$\partial_{\mu} \exp[X] = \int_{0}^{1} d \alpha \exp[\alpha X] \partial_{\mu}{X} \exp[(1-\alpha)X]$

Question

Suppose $X$ is a matrix, I want to prove \begin{align} \partial_{\mu} \exp[X] = \int_{0}^{1} d \alpha \exp[\alpha X] \partial_{\mu}{X} \exp[(1-\alpha)X] \end{align} One naive guess is using the BCH formula and switching the order of $\partial_{\mu} X \exp[(1-\alpha)X]$, but I am not sure how $\alpha$ integrations are done and eventually disappear.

Answer 1

By writing

$$\exp[X] = \lim_{N\to\infty}\left(1+\frac{X}{N}\right)^N \;\; ,$$

we can express $\partial_{\mu} \exp[X]$ as follows

$$ \partial_{\mu} \exp[X] = \lim_{N\to\infty}\sum_{k=1}^{N}\left(1+\frac{X}{N}\right)^{k-1}\frac{\partial_{\mu}X}{N}\left(1+\frac{X}{N}\right)^{N-k} \;\; .$$

Note that this has to be further formally justified because I switched the limit and the derivative. I'll leave that aside.
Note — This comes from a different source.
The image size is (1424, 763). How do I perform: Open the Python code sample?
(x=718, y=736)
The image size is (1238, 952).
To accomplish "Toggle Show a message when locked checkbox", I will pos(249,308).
Then, rearranging a bit we can write

$$ \partial_{\mu} \exp[X] = \lim_{N\to\infty}\sum_{k=1}^{N}\left[\left(1+\frac{X}{N}\right)^N\right]^{\frac{k-1}{N}}\partial_{\mu}X\left[\left(1+\frac{X}{N}\right)^N\right]^{1-\frac{k}{N}}{\frac{1}{N}} \;\; .$$

In the limit, this becomes an integral, $k/N \to \alpha$, $1/N \to d\alpha$. Thus,

\begin{align} \partial_{\mu} \exp[X] = \int_{0}^{1} d \alpha \exp[\alpha X] \partial_{\mu}{X} \exp[(1-\alpha)X] \;\; . \end{align}

You can find a slightly different approach in Feynman.